漏れそうになった声を、必死に布団で押さえ込んだけれど、受けた衝撃はそのぐらいじゃ一向に和らがないの。
偽装結婚は確かに持ちかけられました。
婚姻届も見せられ(書かされ)ました。
一緒に住むような話も出ました。
でも……私のアパート問題に託けたような、性急で具体的な同居云々は、まだお話を煮詰めていなかったはずなのですがっ!?
何故現時点でお母様に話したりなさるのですかぁーっ!
自分に残された、アパートの退去日までの猶予は2週間。
そのことを考えたら、宗親さんから政略結婚を持ちかけられたとき話に出た、同居までのカウントダウンもそれ以内ということだよね?――何ならギリギリでいいかな?――と思っていたのに。

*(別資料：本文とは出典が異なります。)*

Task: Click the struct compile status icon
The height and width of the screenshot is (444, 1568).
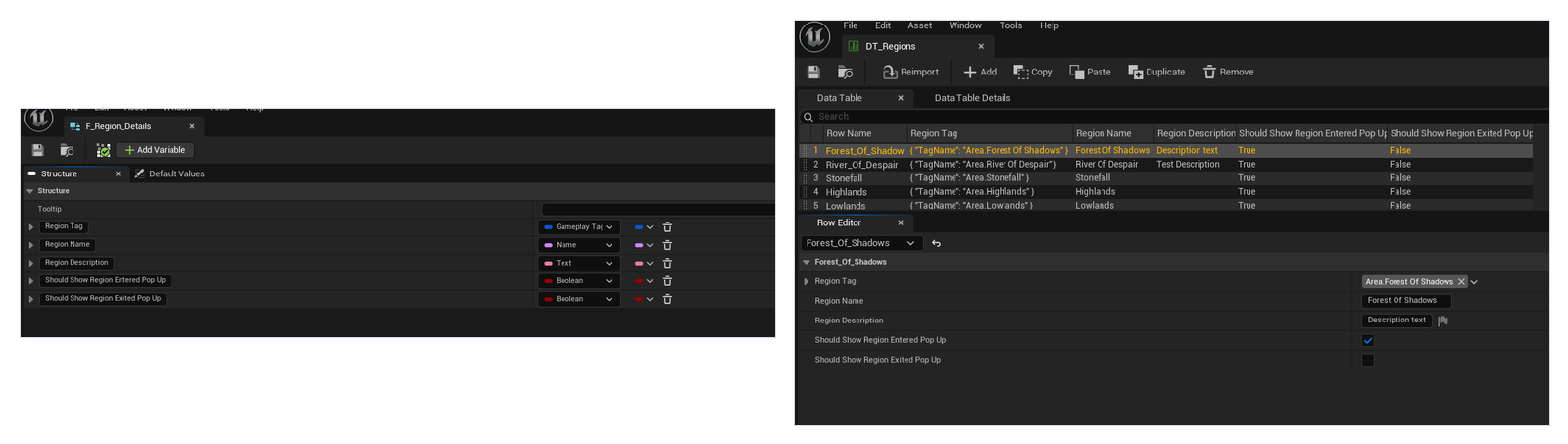Action: point(103,150)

今の口ぶりだとそれより早い段階で、とおっしゃっているようにしか聞こえないのですが!?
しかもお母様に話したりなさったら、後戻り出来ないじゃないですかぁ〜。
私の方に何らかの臨時収入があって(ないのは分かってますが!)、宗親さんのお世話にならなくても良くなるかも?とか思わないの、さすがですっ!(もちろん褒めてません!)
「――えっ? 宗親さん、今なんて!?」
そうして葉月さんにとっても、可愛い息子から突然告げられたその言葉はかなり衝撃的だったみたい。
1オクターブくらい上がった葉月さんの声音に、彼女の動揺を垣間見た私は、その反応に少なからずホッとさせられる。